■ Information supplied
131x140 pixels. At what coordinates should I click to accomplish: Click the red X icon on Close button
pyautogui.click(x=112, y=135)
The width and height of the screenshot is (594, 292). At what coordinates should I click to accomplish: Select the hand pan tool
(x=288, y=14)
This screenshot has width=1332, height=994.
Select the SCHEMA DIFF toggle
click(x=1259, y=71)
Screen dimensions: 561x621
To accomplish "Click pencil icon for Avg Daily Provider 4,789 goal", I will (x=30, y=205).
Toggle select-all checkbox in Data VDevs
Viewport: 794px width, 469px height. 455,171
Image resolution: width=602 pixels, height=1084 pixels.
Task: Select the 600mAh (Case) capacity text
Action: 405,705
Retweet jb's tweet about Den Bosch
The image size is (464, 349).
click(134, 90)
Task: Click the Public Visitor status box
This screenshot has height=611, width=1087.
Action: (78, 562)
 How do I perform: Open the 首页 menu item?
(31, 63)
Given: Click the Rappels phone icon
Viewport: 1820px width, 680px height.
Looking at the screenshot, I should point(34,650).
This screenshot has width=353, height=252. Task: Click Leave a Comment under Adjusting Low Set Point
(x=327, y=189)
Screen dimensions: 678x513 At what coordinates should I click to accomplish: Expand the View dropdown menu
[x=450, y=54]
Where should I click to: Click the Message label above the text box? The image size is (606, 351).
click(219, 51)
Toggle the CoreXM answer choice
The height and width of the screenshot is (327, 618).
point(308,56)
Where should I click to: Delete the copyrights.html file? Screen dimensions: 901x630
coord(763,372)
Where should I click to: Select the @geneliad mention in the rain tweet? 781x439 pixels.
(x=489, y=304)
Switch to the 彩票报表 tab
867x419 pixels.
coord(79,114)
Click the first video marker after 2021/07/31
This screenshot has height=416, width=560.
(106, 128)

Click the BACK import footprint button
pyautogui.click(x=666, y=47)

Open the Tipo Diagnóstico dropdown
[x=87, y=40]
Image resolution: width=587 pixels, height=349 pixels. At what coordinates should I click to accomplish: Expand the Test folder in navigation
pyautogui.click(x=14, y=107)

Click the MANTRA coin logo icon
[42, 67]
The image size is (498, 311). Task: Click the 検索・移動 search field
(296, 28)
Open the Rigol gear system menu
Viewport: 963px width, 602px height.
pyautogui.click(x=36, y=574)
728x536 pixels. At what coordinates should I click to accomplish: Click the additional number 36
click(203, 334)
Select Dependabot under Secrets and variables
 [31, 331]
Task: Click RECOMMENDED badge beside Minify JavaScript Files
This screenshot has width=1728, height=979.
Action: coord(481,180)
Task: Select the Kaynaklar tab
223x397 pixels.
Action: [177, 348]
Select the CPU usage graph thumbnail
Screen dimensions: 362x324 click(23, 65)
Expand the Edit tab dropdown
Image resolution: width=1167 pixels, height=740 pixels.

■ Stated goal
Starting with the line that contains "The image size is (498, 311)." and going on through the line that contains "click(203, 334)", copy out every line of the material again, adding 58 to each click coordinate given in the answers.

■ Expected answer
The image size is (498, 311). Task: Click the 検索・移動 search field
(354, 86)
Open the Rigol gear system menu
Viewport: 963px width, 602px height.
pyautogui.click(x=94, y=632)
728x536 pixels. At what coordinates should I click to accomplish: Click the additional number 36
click(261, 392)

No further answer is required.